"But there must -- sometime," mused Anne. "Life seems like a cup of glory held to my lips just now. But there must be some bitterness in it -- there is in every cup. I shall taste mine some day. Well, I hope I shall be strong and brave to meet it.
And I hope it won't be through my own fault that it will come.
Do you remember what Dr. Davis said last Sunday evening -- that the sorrows God sent us brought comfort and strength with them, while the sorrows we brought on ourselves, through folly or wickedness, were by far the hardest to bear? But we mustn't talk of sorrow on an afternoon like this. It's meant for the sheer joy of living, isn't it?""If I had my way I'd shut everything out of your life but happiness and pleasure, Anne," said Gilbert in the tone that meant "danger ahead.""Then you would be very unwise," rejoined Anne hastily. "I'm sure no life can be properly developed and rounded out without some trial and sorrow -- though I suppose it is only when we are pretty comfortable that we admit it. Come -- the others have got to the pavilion and are beckoning to us."They all sat down in the little pavilion to watch an autumn sunset of deep red fire and pallid gold. To their left lay Kingsport, its roofs and spires dim in their shroud of violet smoke.
To their right lay the harbor, taking on tints of rose and copper as it stretched out into the sunset. Before them the water shimmered, satin smooth and silver gray, and beyond, clean shaven William's Island loomed out of the mist, guarding the town like a sturdy bulldog.
Its lighthouse beacon flared through the mist like a baleful star, and was answered by another in the far horizon.
"Did you ever see such a strong-looking place?" asked Philippa.

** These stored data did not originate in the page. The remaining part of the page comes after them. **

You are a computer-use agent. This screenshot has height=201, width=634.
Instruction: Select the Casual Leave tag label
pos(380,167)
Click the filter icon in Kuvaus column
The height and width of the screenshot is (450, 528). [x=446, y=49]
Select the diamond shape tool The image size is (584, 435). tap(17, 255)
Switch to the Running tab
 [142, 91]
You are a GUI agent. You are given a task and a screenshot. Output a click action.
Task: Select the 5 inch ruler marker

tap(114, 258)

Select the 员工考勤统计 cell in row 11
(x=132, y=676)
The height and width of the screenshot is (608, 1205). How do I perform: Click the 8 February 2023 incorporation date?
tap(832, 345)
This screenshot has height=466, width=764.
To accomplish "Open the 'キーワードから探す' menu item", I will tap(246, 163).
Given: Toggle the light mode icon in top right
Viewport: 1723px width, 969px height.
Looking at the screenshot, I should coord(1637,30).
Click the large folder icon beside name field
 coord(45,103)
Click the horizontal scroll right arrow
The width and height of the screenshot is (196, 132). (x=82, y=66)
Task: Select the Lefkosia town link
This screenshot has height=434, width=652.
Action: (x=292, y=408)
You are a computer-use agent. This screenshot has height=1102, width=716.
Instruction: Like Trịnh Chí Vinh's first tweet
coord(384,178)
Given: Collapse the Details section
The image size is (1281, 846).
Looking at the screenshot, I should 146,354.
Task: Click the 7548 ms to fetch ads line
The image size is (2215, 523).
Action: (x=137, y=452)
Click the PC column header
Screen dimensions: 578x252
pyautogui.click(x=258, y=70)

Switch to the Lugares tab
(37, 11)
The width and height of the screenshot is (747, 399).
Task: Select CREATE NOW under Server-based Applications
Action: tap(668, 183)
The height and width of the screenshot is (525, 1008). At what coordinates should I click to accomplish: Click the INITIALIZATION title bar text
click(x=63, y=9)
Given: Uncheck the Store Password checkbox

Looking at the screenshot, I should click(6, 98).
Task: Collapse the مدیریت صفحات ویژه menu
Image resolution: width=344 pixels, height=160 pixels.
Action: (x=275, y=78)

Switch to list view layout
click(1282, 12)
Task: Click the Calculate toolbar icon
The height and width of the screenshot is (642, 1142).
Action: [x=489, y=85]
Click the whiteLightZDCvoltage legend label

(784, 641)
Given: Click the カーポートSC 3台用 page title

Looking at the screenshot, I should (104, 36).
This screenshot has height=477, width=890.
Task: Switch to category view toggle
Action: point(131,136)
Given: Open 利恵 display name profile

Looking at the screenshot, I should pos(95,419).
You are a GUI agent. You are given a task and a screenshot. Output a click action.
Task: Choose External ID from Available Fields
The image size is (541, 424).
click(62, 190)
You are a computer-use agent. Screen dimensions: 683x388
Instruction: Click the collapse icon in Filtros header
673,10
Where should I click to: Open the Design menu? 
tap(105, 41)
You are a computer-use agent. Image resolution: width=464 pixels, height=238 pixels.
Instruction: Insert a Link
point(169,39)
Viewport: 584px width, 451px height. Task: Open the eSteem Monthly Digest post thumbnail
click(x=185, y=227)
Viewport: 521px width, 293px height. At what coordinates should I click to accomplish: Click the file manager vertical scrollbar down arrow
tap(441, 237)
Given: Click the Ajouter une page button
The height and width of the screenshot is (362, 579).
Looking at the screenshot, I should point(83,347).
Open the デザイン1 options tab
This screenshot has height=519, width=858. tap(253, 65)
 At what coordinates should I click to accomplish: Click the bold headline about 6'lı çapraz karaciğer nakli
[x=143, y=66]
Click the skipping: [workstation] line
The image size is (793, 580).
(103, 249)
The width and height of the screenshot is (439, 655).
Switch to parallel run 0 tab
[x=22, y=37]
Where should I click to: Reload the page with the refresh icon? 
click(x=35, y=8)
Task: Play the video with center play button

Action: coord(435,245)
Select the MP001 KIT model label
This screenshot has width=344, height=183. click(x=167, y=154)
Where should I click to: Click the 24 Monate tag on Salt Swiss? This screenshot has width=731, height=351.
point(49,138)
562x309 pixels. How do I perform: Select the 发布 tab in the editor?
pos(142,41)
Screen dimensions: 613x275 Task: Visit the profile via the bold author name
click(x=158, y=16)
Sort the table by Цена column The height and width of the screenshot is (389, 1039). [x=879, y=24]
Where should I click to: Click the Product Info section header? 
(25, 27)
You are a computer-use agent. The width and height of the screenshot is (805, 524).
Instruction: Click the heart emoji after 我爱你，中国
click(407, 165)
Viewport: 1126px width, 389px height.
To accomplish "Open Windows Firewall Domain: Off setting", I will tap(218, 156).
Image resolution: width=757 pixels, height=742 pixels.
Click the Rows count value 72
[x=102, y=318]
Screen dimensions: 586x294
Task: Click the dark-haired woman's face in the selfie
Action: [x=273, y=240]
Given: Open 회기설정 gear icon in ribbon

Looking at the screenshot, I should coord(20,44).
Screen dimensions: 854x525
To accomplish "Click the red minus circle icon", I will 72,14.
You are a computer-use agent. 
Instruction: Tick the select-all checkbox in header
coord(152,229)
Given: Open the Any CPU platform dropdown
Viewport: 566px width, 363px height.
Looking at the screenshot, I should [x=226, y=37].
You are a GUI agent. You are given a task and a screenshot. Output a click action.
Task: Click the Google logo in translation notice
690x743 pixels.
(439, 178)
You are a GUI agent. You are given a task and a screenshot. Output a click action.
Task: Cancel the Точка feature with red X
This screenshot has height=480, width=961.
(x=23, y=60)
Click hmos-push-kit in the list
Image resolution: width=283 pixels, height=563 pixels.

"I don't want William's Island especially, but I'm sure I couldn't get it if I did. Look at that sentry on the summit of the fort, right beside the flag. Doesn't he look as if he had stepped out of a romance?""Speaking of romance," said Priscilla, "we've been looking for heather -- but, of course, we couldn't find any. It's too late in the season, I suppose.""Heather!" exclaimed Anne. "Heather doesn't grow in America, does it?""There are just two patches of it in the whole continent," said Phil, "one right here in the park, and one somewhere else in Nova Scotia, I forget where. The famous Highland Regiment, the Black Watch, camped here one year, and, when the men shook out the straw of their beds in the spring, some seeds of heather took root.""Oh, how delightful!" said enchanted Anne.
"Let's go home around by Spofford Avenue," suggested Gilbert.
"We can see all `the handsome houses where the wealthy nobles dwell.' Spofford Avenue is the finest residential street in Kingsport. Nobody can build on it unless he's a millionaire.""Oh, do," said Phil. "There's a perfectly killing little place Iwant to show you, Anne. IT wasn't built by a millionaire. It's the first place after you leave the park, and must have grown while Spofford Avenue was still a country road. It DID grow --it wasn't built! I don't care for the houses on the Avenue.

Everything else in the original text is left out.